On Thu, Dec 17, 2020 at 04:45:55PM +0100, Daniel Vetter wrote:
> On Thu, Dec 17, 2020 at 4:36 PM Christian König
> <christian.koenig at amd.com> wrote:
> > Am 17.12.20 um 16:26 schrieb Daniel Vetter:
> > > On Thu, Dec 17, 2020 at 4:10 PM Christian König
> > > <christian.koenig at amd.com> wrote:
> > >> Am 17.12.20 um 15:36 schrieb Daniel Vetter:
> > >>> On Thu, Dec 17, 2020 at 2:46 PM Christian König
> > >>> <ckoenig.leichtzumerken at gmail.com> wrote:
> > >>>> Am 16.12.20 um 16:09 schrieb Daniel Vetter:
> > >>>>> On Wed, Dec 16, 2020 at 03:04:26PM +0100, Christian König wrote:
> > >>>>> [SNIP]
> > >>>>>> +
> > >>>>>> +/* As long as pages are available make sure to release at least one */
> > >>>>>> +static unsigned long ttm_tt_shrinker_scan(struct shrinker *shrink,
> > >>>>>> +                                      struct shrink_control *sc)
> > >>>>>> +{
> > >>>>>> +    struct ttm_operation_ctx ctx = {
> > >>>>>> +            .no_wait_gpu = true
> > >>>>> Iirc there's an eventual shrinker limit where it gets desperate. I think
> > >>>>> once we hit that, we should allow gpu waits. But it's not passed to
> > >>>>> shrinkers for reasons, so maybe we should have a second round that tries
> > >>>>> to more actively shrink objects if we fell substantially short of what
> > >>>>> reclaim expected us to do?
> > >>>> I think we should try to avoid waiting for the GPU in the shrinker callback.
> > >>>>
> > >>>> When we get HMM we will have cases where the shrinker is called from
> > >>>> there and we can't wait for the GPU then without causing deadlocks.
> > >>> Uh that doesn't work. Also, the current rules are that you are allowed
> > >>> to call dma_fence_wait from shrinker callbacks, so that shipped sailed
> > >>> already. This is because shrinkers are a less restrictive context than
> > >>> mmu notifier invalidation, and we wait in there too.
> > >>>
> > >>> So if you can't wait in shrinkers, you also can't wait in mmu
> > >>> notifiers (and also not in HMM, wĥich is the same thing). Why do you
> > >>> need this?
> > >> The core concept of HMM is that pages are faulted in on demand and it is
> > >> perfectly valid for one of those pages to be on disk.
> > >>
> > >> So when a page fault happens we might need to be able to allocate memory
> > >> and fetch something from disk to handle that.
> > >>
> > >> When this memory allocation then in turn waits for the GPU which is
> > >> running the HMM process we are pretty much busted.
> > > Yeah you can't do that. That's the entire infinite fences discussions.
> >
> > Yes, exactly.
> >
> > > For HMM to work, we need to stop using dma_fence for userspace sync,
> >
> > I was considering of separating that into a dma_fence and a hmm_fence.
> > Or something like this.
> 
> The trouble is that dma_fence it all its forms is uapi. And on gpus
> without page fault support dma_fence_wait is still required in
> allocation contexts. So creating a new kernel structure doesn't really
> solve anything I think, it needs entire new uapi completely decoupled
> from memory management. Last time we've done new uapi was probably
> modifiers, and that's still not rolled out years later.

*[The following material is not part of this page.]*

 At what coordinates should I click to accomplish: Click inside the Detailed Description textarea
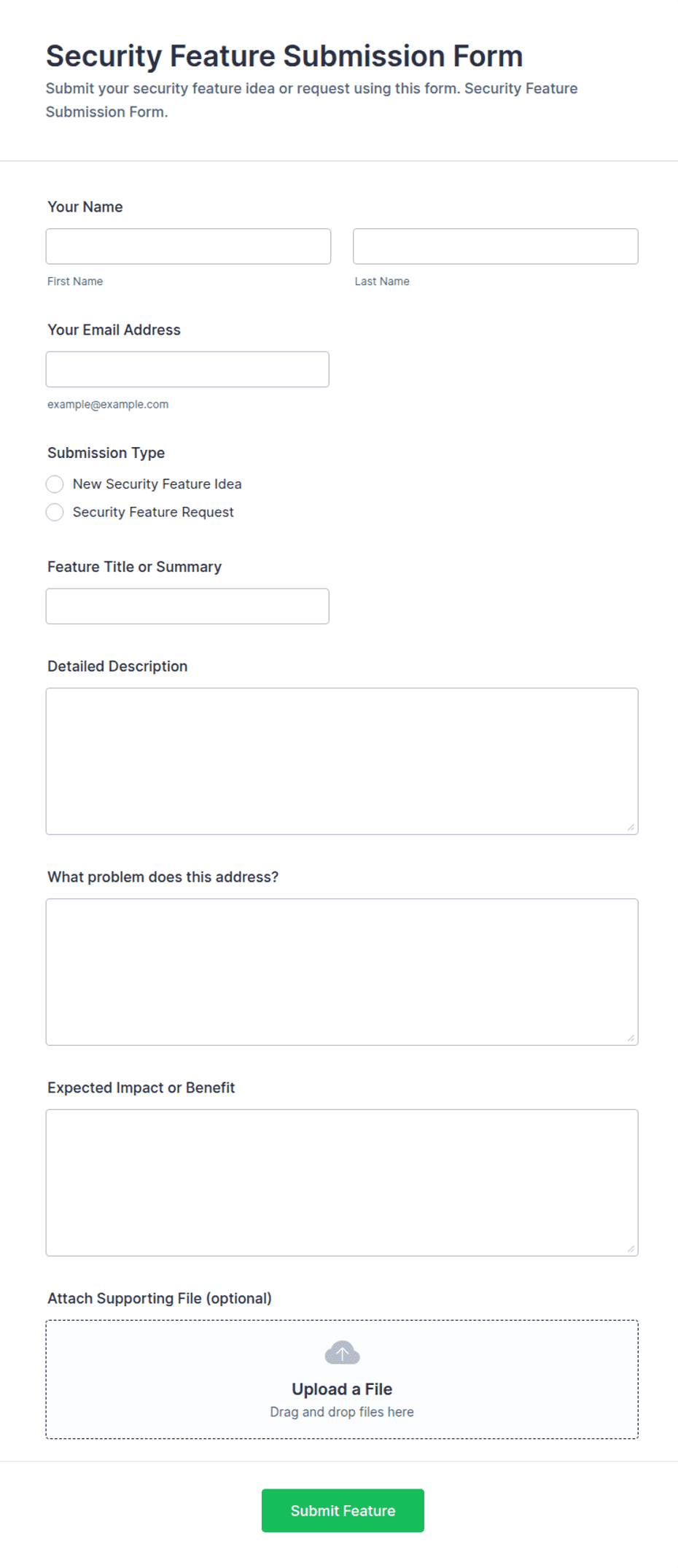[x=342, y=761]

With hmm there should not be any fence ! You do not need them.
If you feel you need them than you are doing something horribly
wrong. See below on what HMM needs and what it means.

> > > and you can only use the amdkfd style preempt fences. And preempting
> > > while the pagefault is pending is I thought something we require.
> >
> > Yeah, problem is that most hardware can't do that :)
> >
> > Getting page faults to work is hard enough, preempting while waiting for
> > a fault to return is not something which was anticipated :)
> 
> Hm last summer in a thread you said you've blocked that because it
> doesn't work. I agreed, page fault without preempt is rather tough to
> make work.
> 
> > > Iow, the HMM page fault handler must not be a dma-fence critical
> > > section, i.e. it's not allowed to hold up any dma_fence, ever.
> >
> > What do you mean with that?
> 
> dma_fence_signalling_begin/end() annotations essentially, i.e.
> cross-release dependencies. Or the other way round, if you want to be
> able to allocate memory you have to guarantee that you're never
> holding up a dma_fence.

Correct nothing regarding dma/ttm/gem should creep into HMM code
path.

For HMM what you want when handling GPU fault is doing it without
holding any GPU driver locks so that the regular page fault handler
code path can go back into the GPU driver (through shrinker) without
worrying about it.

This is how nouveau does it:
    - get event about page fault (might hold some GPU lock)
    - walk the event buffer to get all faulting addresses
      (might hold some GPU lock)

    ! DROP ALL GPU/DRIVER LOCK !

    - try to coallesce fault together (adjacent address
      trigger a fault for a single range)
    - call in HMM/mmu notifier helpers to handle the fault
    - take GPU lock (svmm->mutex for nouveau)
    - from the fault result update GPU page table

    - Tell GPU it can resume (this can be done after releasing
      the lock below, it is just up to the device driver folks
      to decide when to do that).

    - unlock GPU (svmm->mutex for nouveau)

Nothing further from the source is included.